=== TEXT EXCERPT ===
•••••
Dynamic Fracture Under Plane Wave Loading

Abstract

A new plate impact experiment is presented for studying dynamic fracture processes that occur under sub-microsecond loading. The experiment is designed to provide comparatively straightforward interpretation within the framework of fracture mechanics. A disc containing a mid-plane, pre-fatigued, edge crack that has been propagated halfway across the diameter is impacted by a thin flyer plate of the same material. A compressive pulse propagates through the specimen and reflects from the rear surface as a step, tensile pulse with a duration of 1μs. This plane wave loads the crack and causes initiation and propagation of the crack. The motion of the rear surface is monitored during this event using a laser interferometer system. The location of the crack front is mapped before and after the experiment using a focussed ultrasonic transducer. Experiments have been conducted on a hardened 4340 VAR steel at temperatures ranging from room temperature to — 100°C. Crack advance increases monotonically with increasing impact velocity and with decreasing temperature. Critical values of the stress intensity factor K_Ic are inferred from known elastodynamic solutions and the assumption that the measured crack advance occurs at a constant energy release rate. Fracture modes are characterized by means of scanning electron microscopy of the fracture surfaces. A finite difference method is used for numerical simulation of the experiments. The loading is modelled as that of a plane, square, tensile pulse impinging at normal incidence on a semi-infinite crack. Crack advance is assumed to initiate when the crack-tip stress intensity factor reaches the critical value K_Ic. Crack velocities are prescribed corresponding to various fracture models. The predicted motion of the rear surface is found to be in good agreement with the measured motion when the crack velocity is taken to be a constant.
•••••
=== SUPPLIED ENTRIES ===
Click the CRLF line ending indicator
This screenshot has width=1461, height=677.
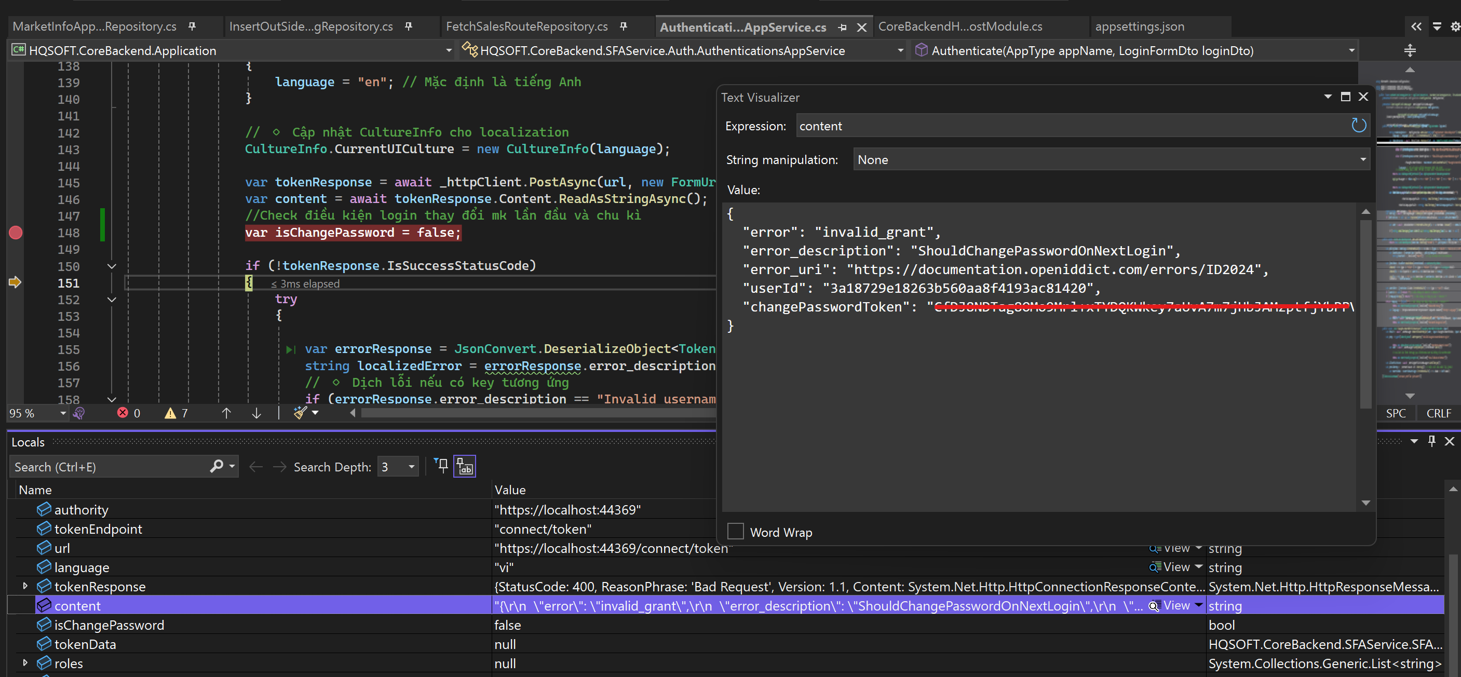tap(1438, 413)
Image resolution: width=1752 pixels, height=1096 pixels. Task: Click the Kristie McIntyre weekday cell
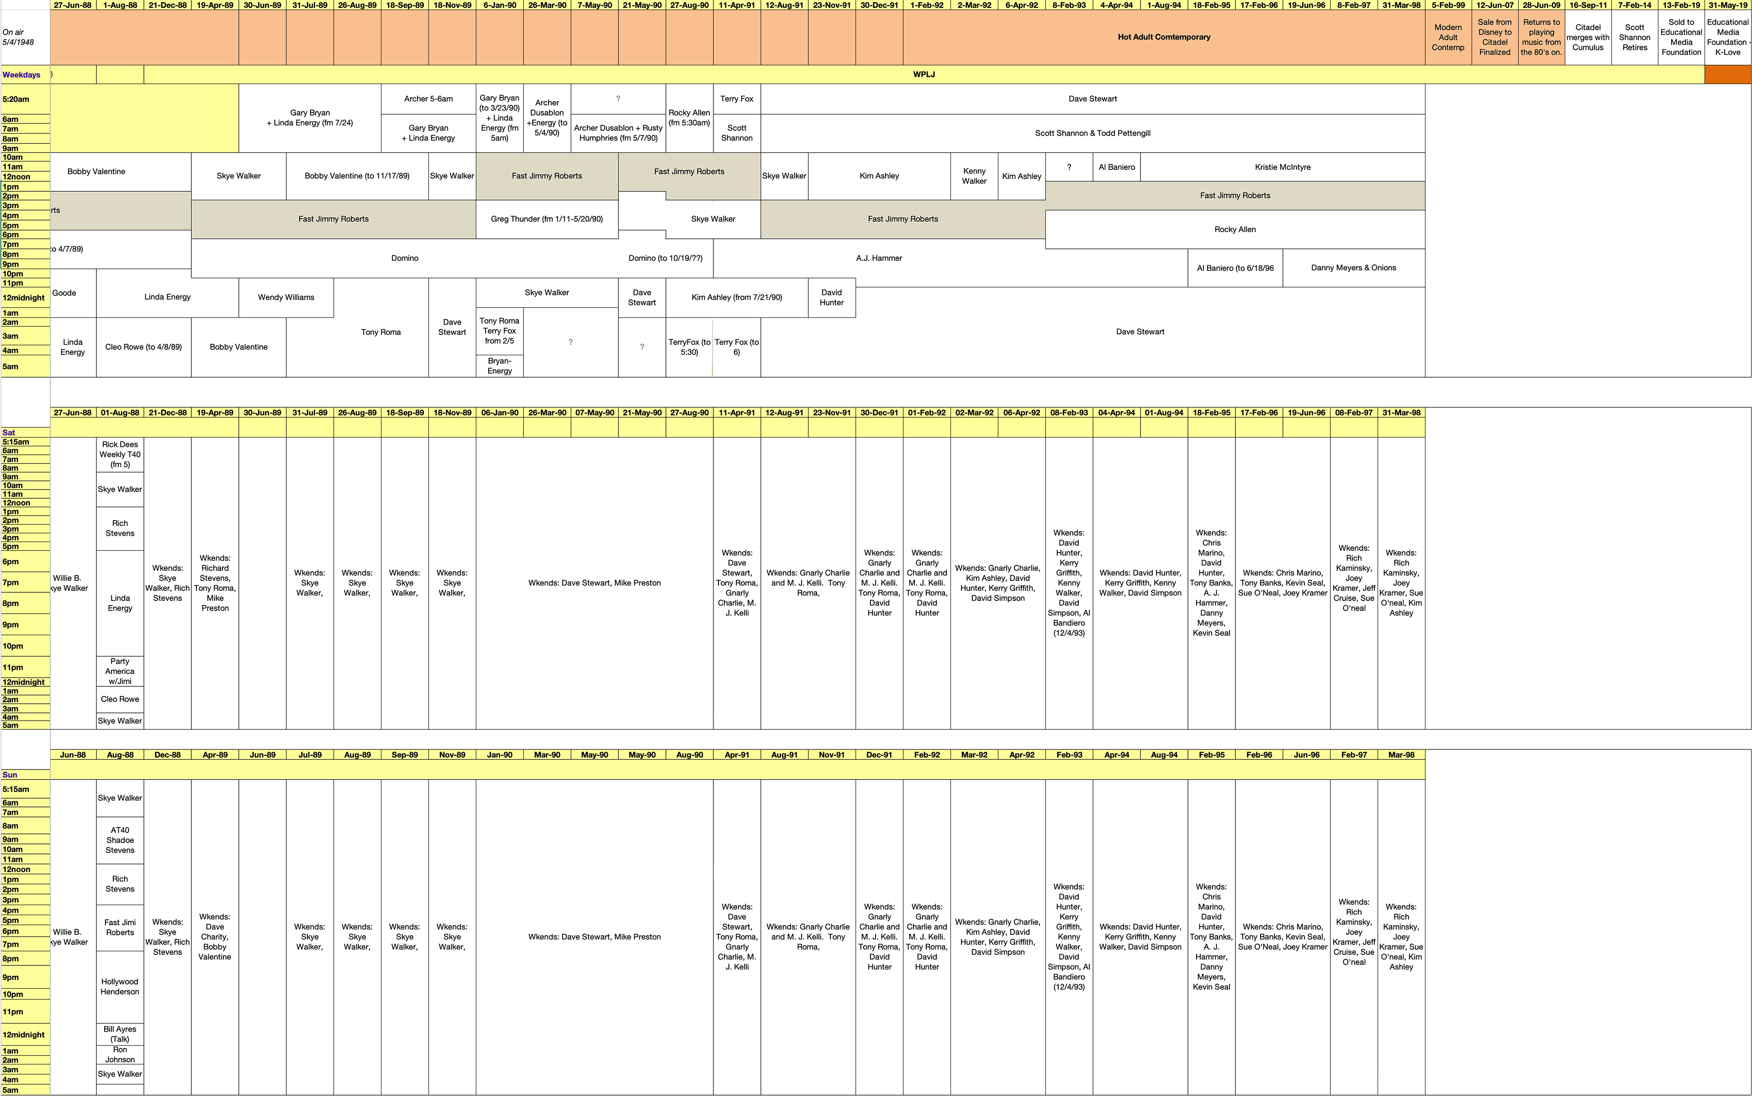coord(1282,167)
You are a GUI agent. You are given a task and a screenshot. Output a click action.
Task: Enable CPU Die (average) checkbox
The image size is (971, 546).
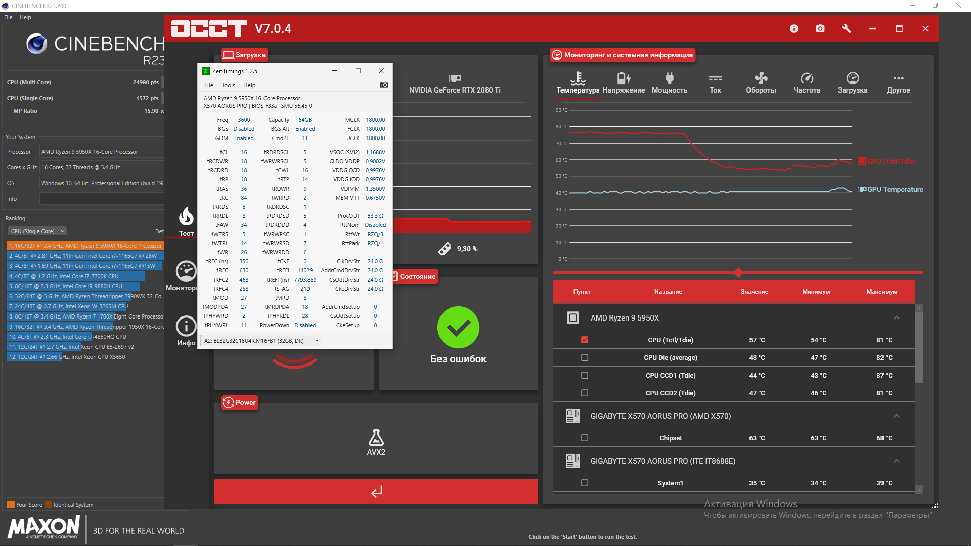[585, 357]
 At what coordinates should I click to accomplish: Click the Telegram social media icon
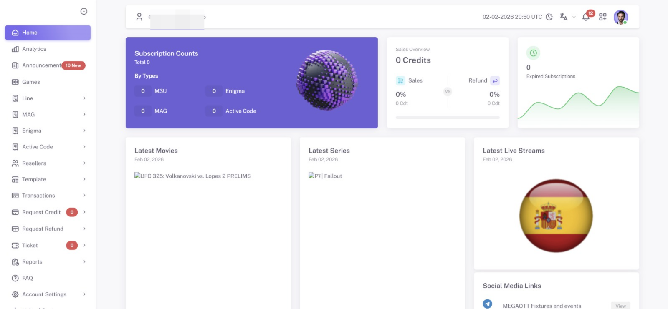point(487,304)
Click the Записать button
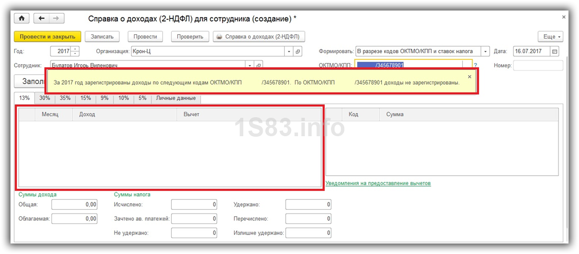The width and height of the screenshot is (579, 254). [x=103, y=37]
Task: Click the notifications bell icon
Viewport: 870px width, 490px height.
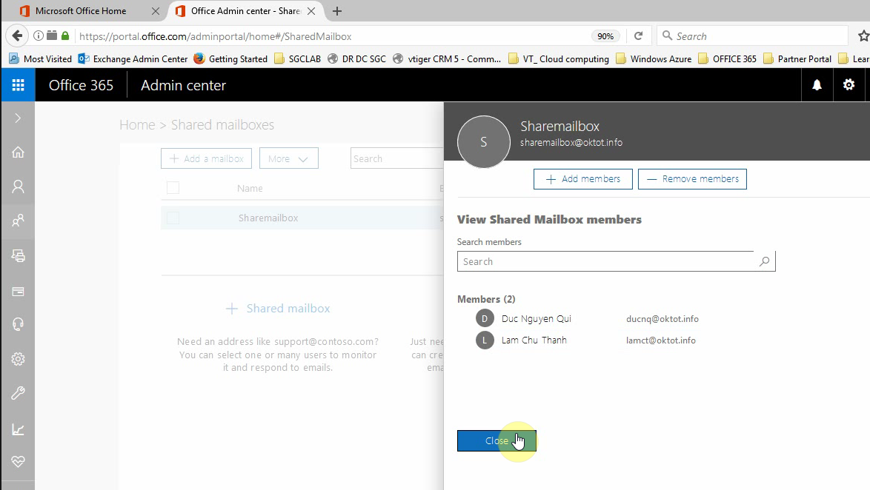Action: pos(817,85)
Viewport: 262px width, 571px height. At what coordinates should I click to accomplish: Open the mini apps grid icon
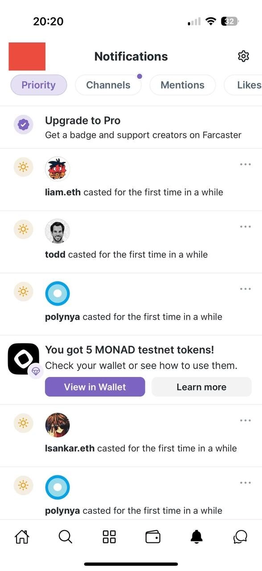click(109, 537)
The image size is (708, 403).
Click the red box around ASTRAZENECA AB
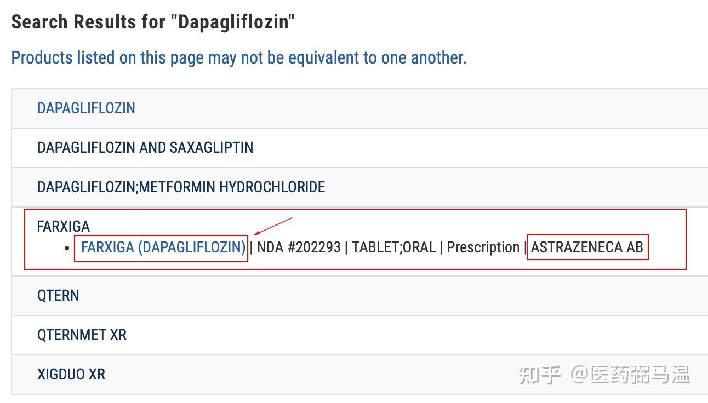[x=587, y=236]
•••••
=== TASKS TO COMPLETE ===
a) According to the plate impact fracture abstract, what material were the experiments conducted on?
b) Give the rows from the line with "Task: Click the notifications bell icon" up to and including the last line of the rows as a two-column CSV with the columns request and answer. Write one line per request, put each field in quotation marks, replace line breaks with spaces, and leave the pictures out.

=== RESULTS FOR EACH TASK ===
a) A hardened 4340 VAR steel.

b)
request,answer
"Task: Click the notifications bell icon Viewport: 870px width, 490px height.","Action: pos(817,85)"
"Viewport: 262px width, 571px height. At what coordinates should I click to accomplish: Open the mini apps grid icon","click(109, 537)"
"The image size is (708, 403). Click the red box around ASTRAZENECA AB","[x=587, y=236]"